■ **PROBLEM DESCRIPTION**
Since only part of the records is wanted, repeat exactly the lines from the one containing "Bracebridge (126, 132)" through the last line, both included.

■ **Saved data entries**
******************************

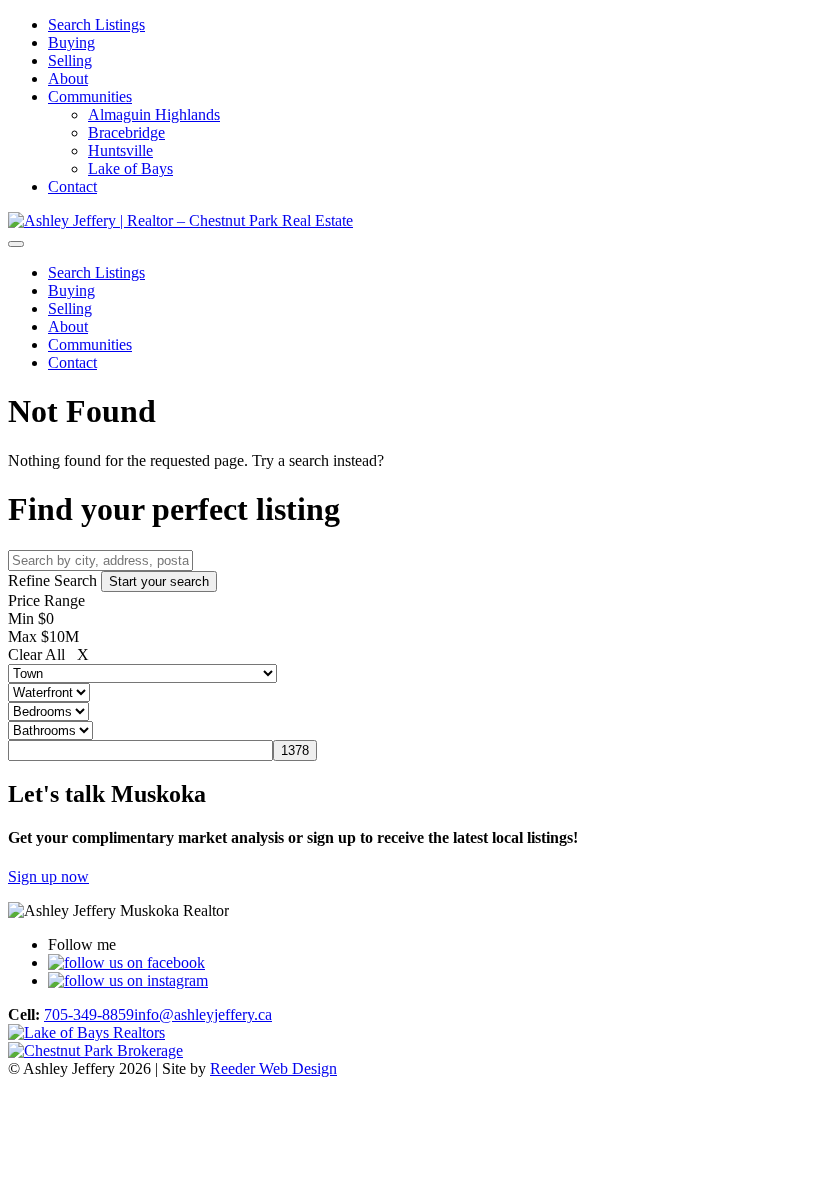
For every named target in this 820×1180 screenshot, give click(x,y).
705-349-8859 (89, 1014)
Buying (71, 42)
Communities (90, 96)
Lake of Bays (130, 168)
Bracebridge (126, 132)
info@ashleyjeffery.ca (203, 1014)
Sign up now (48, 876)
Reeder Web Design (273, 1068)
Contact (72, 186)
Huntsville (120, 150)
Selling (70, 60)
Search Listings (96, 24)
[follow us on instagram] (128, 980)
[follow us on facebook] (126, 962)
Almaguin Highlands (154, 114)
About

******************************

■ **RESPONSE**
Bracebridge (126, 132)
info@ashleyjeffery.ca (203, 1014)
Sign up now (48, 876)
Reeder Web Design (273, 1068)
Contact (72, 186)
Huntsville (120, 150)
Selling (70, 60)
Search Listings (96, 24)
[follow us on instagram] (128, 980)
[follow us on facebook] (126, 962)
Almaguin Highlands (154, 114)
About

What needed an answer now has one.